L'Exploitation des mines de fer...  
   
- Historiquement, il semble que des mines aient été découvertes et exploitées depuis longtemps dans le sud de l'Alsace et dans notre région :  
- en 1225, par un acte officiel, le Comte de Ferrette accorde à l'abbaye de Lucelle, entre autres avantages, le droit d'y chercher des mines et de les y fondre ;  
- des mines sont exploitées dans le voisinage de Montbéliard vers, 1440, d'après des textes anciens ;  
- quant aux mines de Grand-Charmont, on sait qu'elles étaient déjà en activité en 1597, mais on ne connaît pas la date du début de l'exploitation.  
- La carte du Pays de Montbéliard, dressée en 1616, par Henrich Schickardt, désignait ces mines sous l'appellation allemande de " Eisen Ertzgrueb ". Elles étaient situées au nord du village : l'une, communale, dans la forêt où elle côtoie, au nord, les mines de Châtenois, et à l'ouest, celles de Bethoncourt ; l'autre privée, la mine Carementras, beaucoup plus proche, entre la forêt et le village. Cette dernière fut redécouverte en 1965, à la suite d'un éboulement.

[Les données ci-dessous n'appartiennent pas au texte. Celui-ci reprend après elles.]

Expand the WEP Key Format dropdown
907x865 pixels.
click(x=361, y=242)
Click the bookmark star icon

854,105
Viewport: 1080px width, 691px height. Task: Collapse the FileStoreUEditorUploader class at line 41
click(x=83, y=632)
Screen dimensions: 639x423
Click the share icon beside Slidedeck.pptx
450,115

Le groupe Catamaran, un groupe spéléologique, l'explora alors et dressa un plan détaillé des galeries accessibles qu'il put parcourir.  

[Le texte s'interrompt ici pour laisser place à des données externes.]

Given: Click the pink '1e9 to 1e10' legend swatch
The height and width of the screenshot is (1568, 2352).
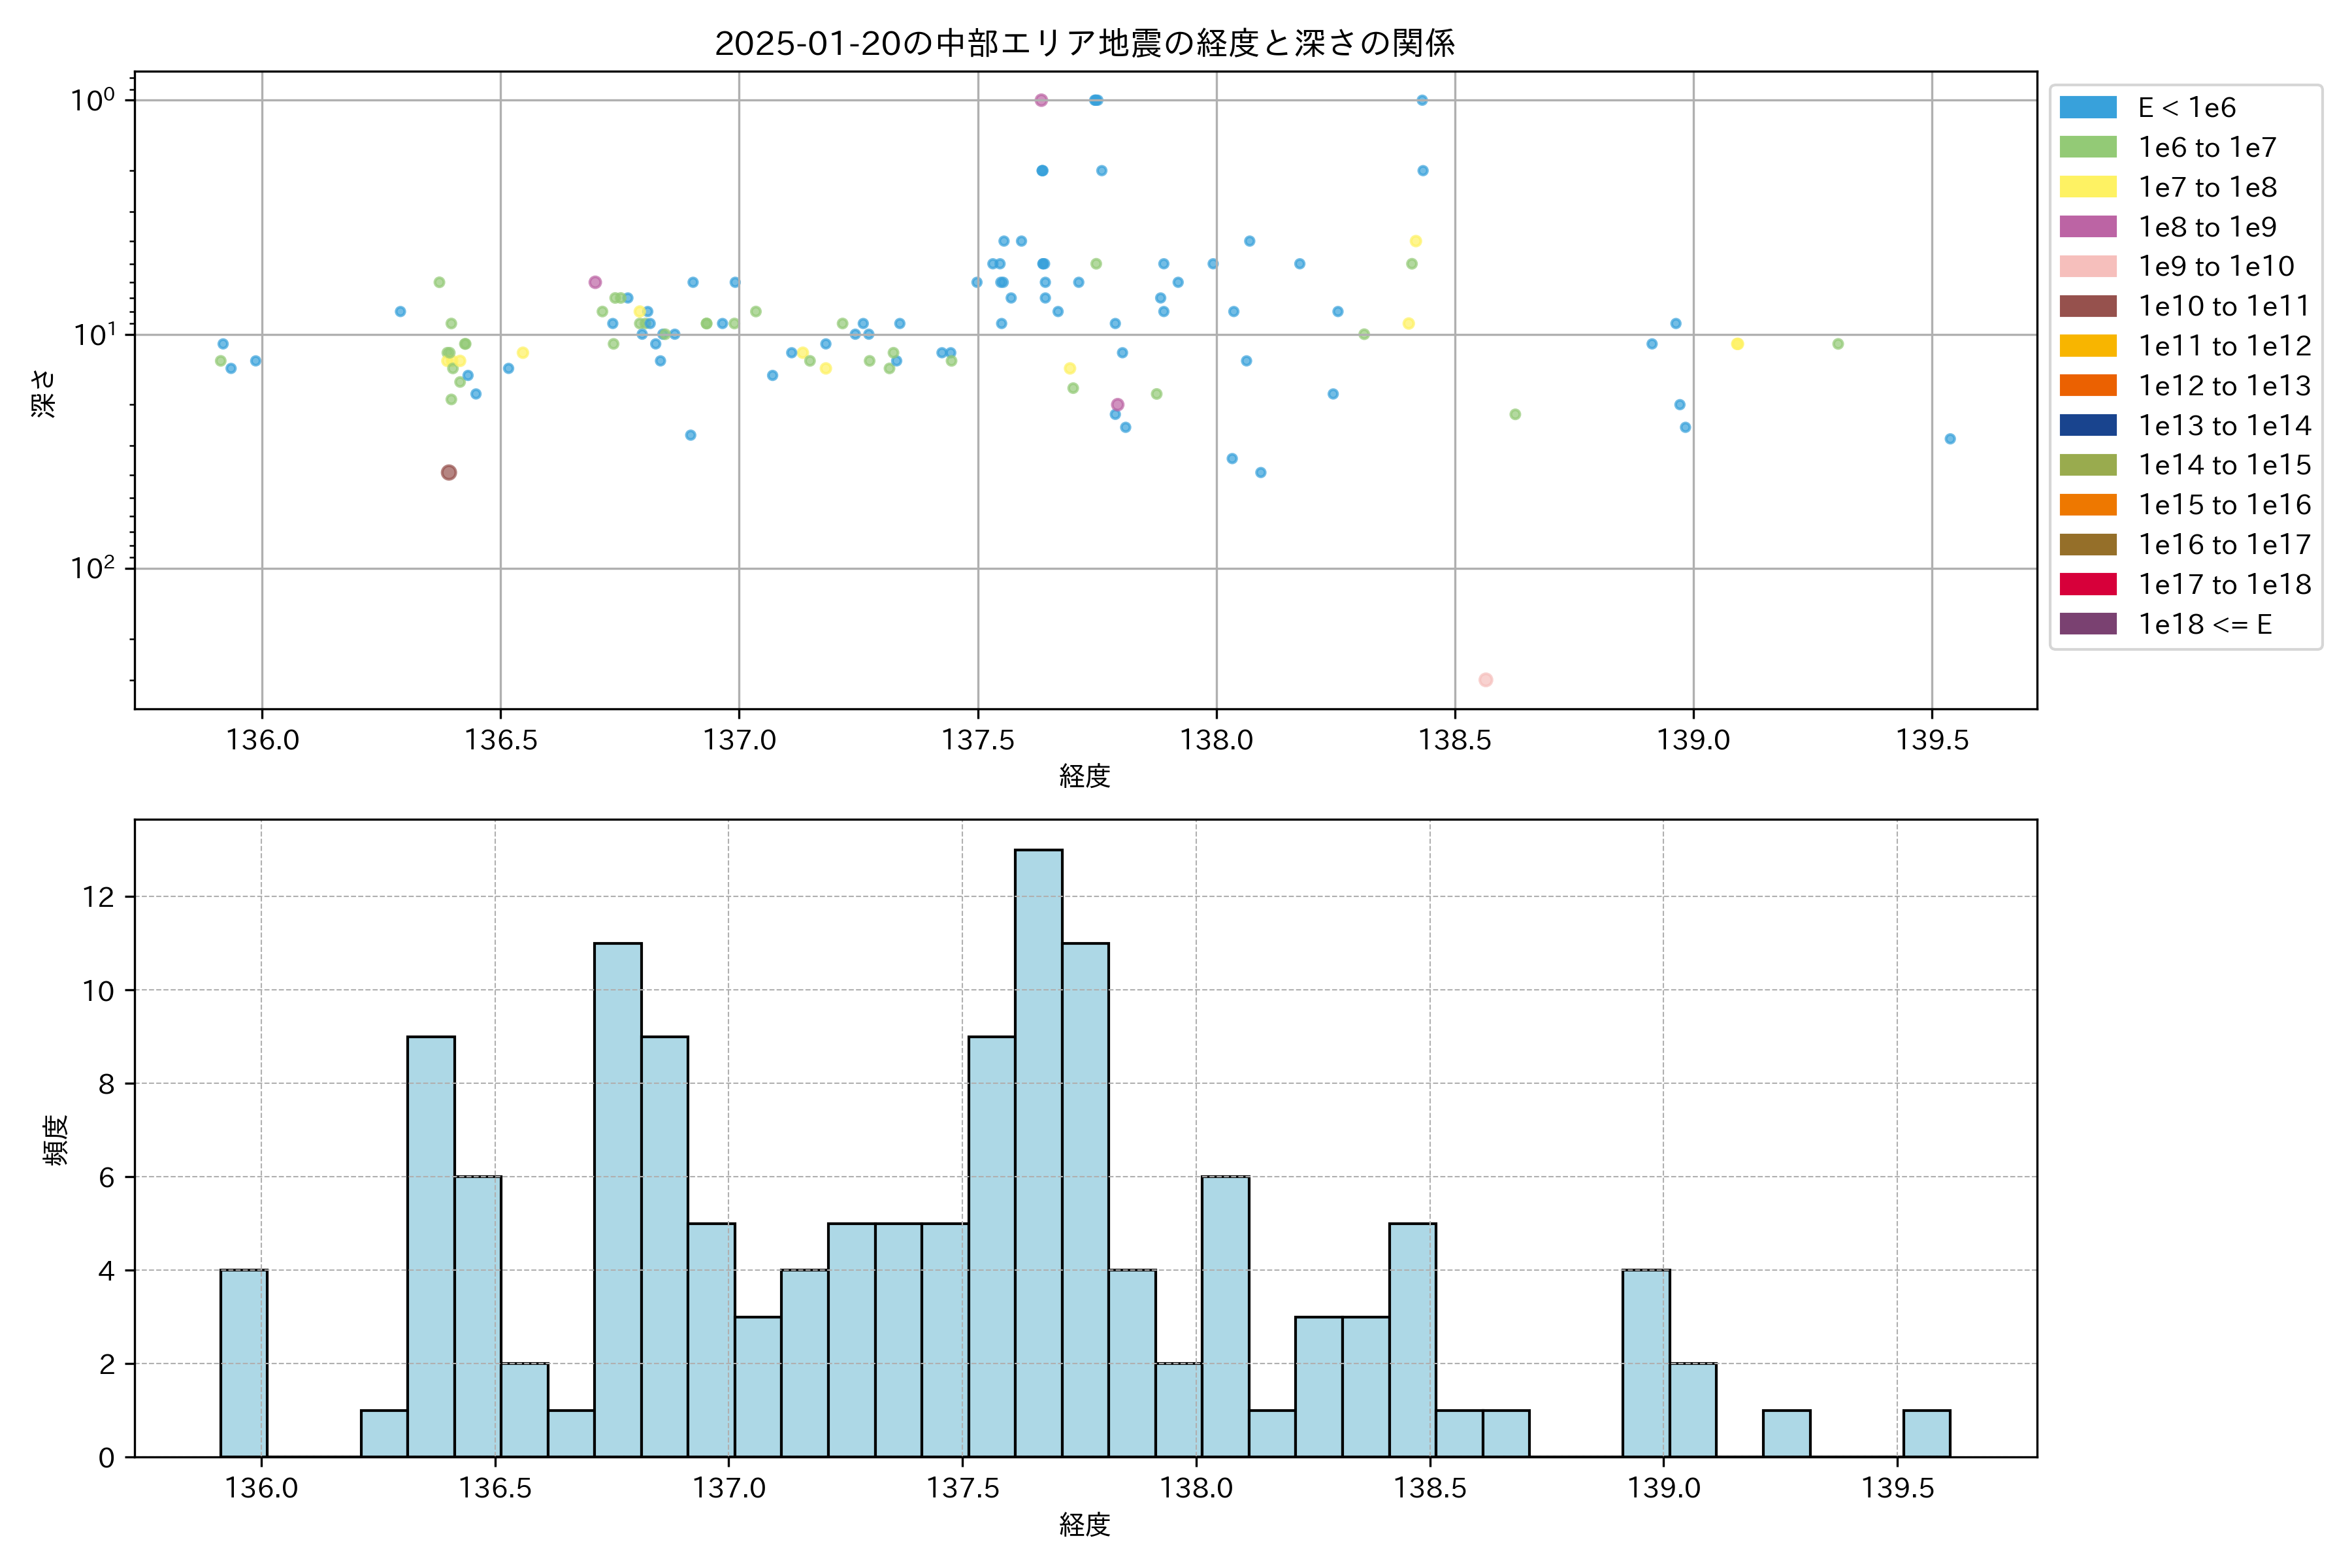Looking at the screenshot, I should tap(2088, 267).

- Le minerai extrait de ces mines, appartenant à l'éocène supérieur, était un minerai sidérolithique, appelé aussi pisolithique car il se présentait sous forme de billes ayant au plus la grosseur d'un pois. On le trouvait par veines ou par nids dans les crevasses et les poches de calcaire héméridgien ou au milieu des argiles sableuses. On extrayait ce minerai, soit en creusant des excavations à ciel ouvert, de cinq à six mètres de profondeur, soit par des puits de vingt à trente mètres, d'où rayonnaient quelques galeries peu étendues. Il était remonté dans des paniers grâce à des treuils de bois et débarrassé de sa gangue terreuse aux lavoirs de Bethoncourt ou de Vieux-Charmont. Ce minerai, d'un bon rendement (40 % de fonte) était acheminé à Audincourt pour être traité dans l'usine locale.  
- En 1831, vingt mineurs extrayaient 32490 quintaux, mais très vite, au XIX ème siècle, la production baissa (24650 quintaux en 1843) car les usines s'approvisionnaient de plus en plus à l'extérieur de la région.  
- L'exploitation cessa vers le milieu du XIX ème siècle. Elle avait apporté à Grand-Charmont, pendant des années, une activité incessante grâce à l'extraction et au transport du minerai. Elle avait fait naître aussi bien des conflits avec la Compagnie des Forges d'Audincourt à propos des dégâts commis en forêt et des dégradations subies par les chemins communaux lors du charroi du minerai.  
- Ajoutons que le sous-sol de Grand-Charmont, outre le minerai de fer, offrait de la bonne pierre à bâtir dans des carrières ouvertes avant 1623. De plus, il existait au lieu-dit Creux-aux-Mines, un gisement de marbre blanc, veiné de brun terne.